The first time many of these individuals became aware that CBSA or CIC was taking action to terminate their refugee status, thus also their PR status, thus rendering them
NOT eligible for a grant of citizenship, was when they got formal notice of cessation proceedings. For more than a few, there was the notice, and an opportunity to respond, and a hearing, and then the cessation determination. (Again, typical such case is the
Cerna case, cited and linked above.) Even then, it appears many received no notice from CIC about their citizenship application. Under Kenney and Alexander, CIC simply stopped processing their citizenship applications and otherwise would not grant citizenship.
For those who sought recourse in the Federal Court, the results have been mixed. Some have found sympathetic Federal Court justices who identified technical reasons to overrule cessation.
It was such a case which triggered me to start this topic. That was the Otto Raul Godinez Ovalle case. See my first post in this topic. See http://canlii.ca/t/gkgft (this case is also addressed in more depth in a later post, above, last fall)
Just as another example of an individual whose citizenship application appears to have triggered the cessation proceedings, while in the meantime CIC simply suspended processing the citizenship application, see the Abdalla Osama Khalifa case at http://canlii.ca/t/gn7gv
Note: Ovalle won. Khalifa lost.
This leads back to the anecdotal reports here by
shahbj, who earlier reported attending the test-interview, then this post:
shahbj said:
I checked my online status and it shows Decision Made.
So let us hope they send me Oath letter soon.
Decision Made at this stage tends to be good news. So this is promising. Since
shahbj has reported being in Canada pursuant to refugee status and obtaining a home country passport, and traveling to the home country, if indeed
shahbj is scheduled for and takes the oath of citizenship, this could indicate that under Liberal leadership the government is taking a more open or flexible approach to PR-refugees in these circumstances.
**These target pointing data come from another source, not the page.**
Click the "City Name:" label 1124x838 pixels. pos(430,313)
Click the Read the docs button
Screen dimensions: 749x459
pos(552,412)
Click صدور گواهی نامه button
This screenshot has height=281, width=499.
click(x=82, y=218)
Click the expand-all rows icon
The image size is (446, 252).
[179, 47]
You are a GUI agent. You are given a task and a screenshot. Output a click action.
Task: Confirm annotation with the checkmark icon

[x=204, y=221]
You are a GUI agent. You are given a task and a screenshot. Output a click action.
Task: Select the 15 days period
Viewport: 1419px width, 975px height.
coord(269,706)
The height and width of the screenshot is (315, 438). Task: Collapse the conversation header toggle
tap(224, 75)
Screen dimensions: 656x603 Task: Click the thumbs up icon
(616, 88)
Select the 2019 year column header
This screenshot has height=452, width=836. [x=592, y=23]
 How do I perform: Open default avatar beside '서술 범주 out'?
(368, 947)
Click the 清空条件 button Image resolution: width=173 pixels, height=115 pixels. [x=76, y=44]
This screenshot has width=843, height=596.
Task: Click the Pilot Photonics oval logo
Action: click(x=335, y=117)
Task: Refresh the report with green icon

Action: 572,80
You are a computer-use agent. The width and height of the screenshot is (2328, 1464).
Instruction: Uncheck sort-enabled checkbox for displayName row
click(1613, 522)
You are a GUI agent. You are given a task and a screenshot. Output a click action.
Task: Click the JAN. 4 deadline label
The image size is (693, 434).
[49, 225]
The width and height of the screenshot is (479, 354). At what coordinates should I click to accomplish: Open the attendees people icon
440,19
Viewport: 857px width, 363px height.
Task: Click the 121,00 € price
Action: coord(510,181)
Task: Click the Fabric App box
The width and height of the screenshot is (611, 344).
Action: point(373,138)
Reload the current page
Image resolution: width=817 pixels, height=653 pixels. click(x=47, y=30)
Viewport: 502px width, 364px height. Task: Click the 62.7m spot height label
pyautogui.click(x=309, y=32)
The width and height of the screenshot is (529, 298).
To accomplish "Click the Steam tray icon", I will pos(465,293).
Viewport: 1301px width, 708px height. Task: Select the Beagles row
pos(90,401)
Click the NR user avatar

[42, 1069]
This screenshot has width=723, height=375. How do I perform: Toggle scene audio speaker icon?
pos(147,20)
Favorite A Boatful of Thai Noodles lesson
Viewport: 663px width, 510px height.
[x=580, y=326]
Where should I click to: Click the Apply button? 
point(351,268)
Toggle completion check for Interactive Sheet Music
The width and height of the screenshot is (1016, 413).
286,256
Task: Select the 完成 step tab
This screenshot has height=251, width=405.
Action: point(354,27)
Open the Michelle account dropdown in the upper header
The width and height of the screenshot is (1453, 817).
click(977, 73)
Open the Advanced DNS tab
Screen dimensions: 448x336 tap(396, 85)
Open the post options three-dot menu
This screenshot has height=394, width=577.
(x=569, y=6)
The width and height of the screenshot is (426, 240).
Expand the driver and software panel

Obviously, a single report does not warrant a general conclusion. Moreover, it remains to be seen whether
shahbj is actually scheduled to take the oath.
And in the meantime the UNHRC guidelines still raise the prospect that a person in Canada pursuant to refugee status risks cessation of status if that person obtains a passport from the home country, especially if they travel using the passport, and even more so if they travel to the home country. The consequences can be so severe, the prudent course of action for PR-refugees is to
NOT obtain a passport (or renew a passport) from their home country and to
NOT travel to their home country . . . at least not without consulting with an experienced refugee lawyer.
In any event, overall, contrary to what is suggested by marcus66502, those granted citizenship cannot have their citizenship revoked or repealed because they allegedly re-availed themselves of their home country's protection.
(Noting, again, however, of course anyone who make misrepresentations in their application, such as not disclosing they had obtained a passport from their home country, or not disclosing travel to their home country during the relevant time period, could face revocation on the grounds of misrepresentation.)